QUESTION - Il y a un sentiment de frustration, de colère, dans le monde arabe en raison de la continuation du terrorisme israélien contre la population palestinienne. Est-il pensable que l'Union européenne et les États-Unis d'Amérique soient impuissants à intervenir pour mettre un terme à ce terrorisme israélien et imposer une solution aux Israéliens, comme aux Palestiniens, pour épargner à cette région le terrorisme et jeter les bases d'une nouvelle coopération entre le monde arabo-islamique et l'Union européenne et les États-Unis ?
LE PRÉSIDENT - Je n'ai rien de plus à vous dire, Cher Monsieur, que ce que j'ai dit tout à l'heure. C'est le voeu de la France. Je crois pouvoir dire que c'est le voeu de l'Union européenne, et nous espérons qu'il se traduira par des faits concrets. Peut être une dernière question ?
QUESTION - On vient de publier ici un livre intitulé "Jacques CHIRAC, l'homme d'État et de principes". Ces principes qui ont fait et font toujours les fondements de votre vision politique. Vous avez appelé à maintes reprises à une mondialisation humanisée. Pensez-vous que votre appel a été entendu à Abou Dabi ?
LE PRÉSIDENT - Je voudrais remercier votre consoeur et terminer avec sa propre conclusion. Je l'avais dit tout à l'heure, l'évolution du monde va vers un équilibre qui devra être recherché entre quelques grands groupes, qu'il s'agisse de la Chine, de l'Inde, de l'Union européenne, naturellement, de l'Amérique du nord et demain de l'Amérique du sud, du monde arabo-musulman, méditerranéen. Chacun de ces grands groupes aura des intérêts qui ne seront pas forcément identiques à ceux des autres et chacun d'entre eux sera très puissant économiquement, politiquement. Il est donc tout à fait essentiel d'imaginer un monde qui, à partir de ces réalités nouvelles, puisse être un monde de sérénité et non pas un monde conflictuel, d'où l'importance que j'attache pour ma part, et que de plus en plus de gens, je crois, attachent à ce concept de dialogue des cultures.

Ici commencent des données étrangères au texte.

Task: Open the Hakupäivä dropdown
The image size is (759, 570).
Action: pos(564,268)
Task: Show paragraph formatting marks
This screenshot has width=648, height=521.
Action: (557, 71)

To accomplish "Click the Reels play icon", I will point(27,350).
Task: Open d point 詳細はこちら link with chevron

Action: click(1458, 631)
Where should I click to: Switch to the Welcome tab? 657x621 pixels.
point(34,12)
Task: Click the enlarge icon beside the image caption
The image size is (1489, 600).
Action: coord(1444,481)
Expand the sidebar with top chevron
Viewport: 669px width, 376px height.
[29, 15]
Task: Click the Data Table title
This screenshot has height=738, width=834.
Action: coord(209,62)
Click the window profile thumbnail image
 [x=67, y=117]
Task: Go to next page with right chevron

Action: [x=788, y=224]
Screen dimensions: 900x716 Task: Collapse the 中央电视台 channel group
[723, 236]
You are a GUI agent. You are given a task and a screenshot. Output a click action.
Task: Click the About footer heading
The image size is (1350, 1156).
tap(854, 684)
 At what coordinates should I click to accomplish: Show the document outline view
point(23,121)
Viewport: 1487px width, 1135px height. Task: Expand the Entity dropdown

Un écrivain a récemment écrit un livre qui est le contraire de ce qui devrait arriver, cela s'appelait "Le choc des cultures", le choc des civilisations, thèse absurde et criminelle. La vérité, c'est que nous devons faire en sorte que ces grands groupes puissent dialoguer dans la sérénité. Cela suppose naturellement d'éteindre les feux là où ils existent encore mais cela suppose aussi et surtout de mettre en place les structures d'un dialogue permanent fondé sur le respect de l'autre, sur la compréhension de l'autre, sur la connaissance de l'autre, qui implique que, dès le plus jeune âge, on nous apprenne d'avantage ce qu'est l'histoire des civilisations, l'histoire des hommes, ce qu'ils ont apporté à la culture universelle et pourquoi, à ce titre, ils sont tous aussi respectables les uns que les autres. Des représentants des plus puissants aux représentants des plus modestes, il n'y a pas de hiérarchie dans le respect qu'on leur doit.
Et c'est ce nouveau dialogue des cultures, qui est actuellement relancé par l'UNESCO, auquel nous devons, chacun à notre place, apporter notre contribution. J'ai observé que c'était tout à fait le sentiment de Cheikh ZAYED, ce qui ne m'étonne pas, car il y a ici un sage.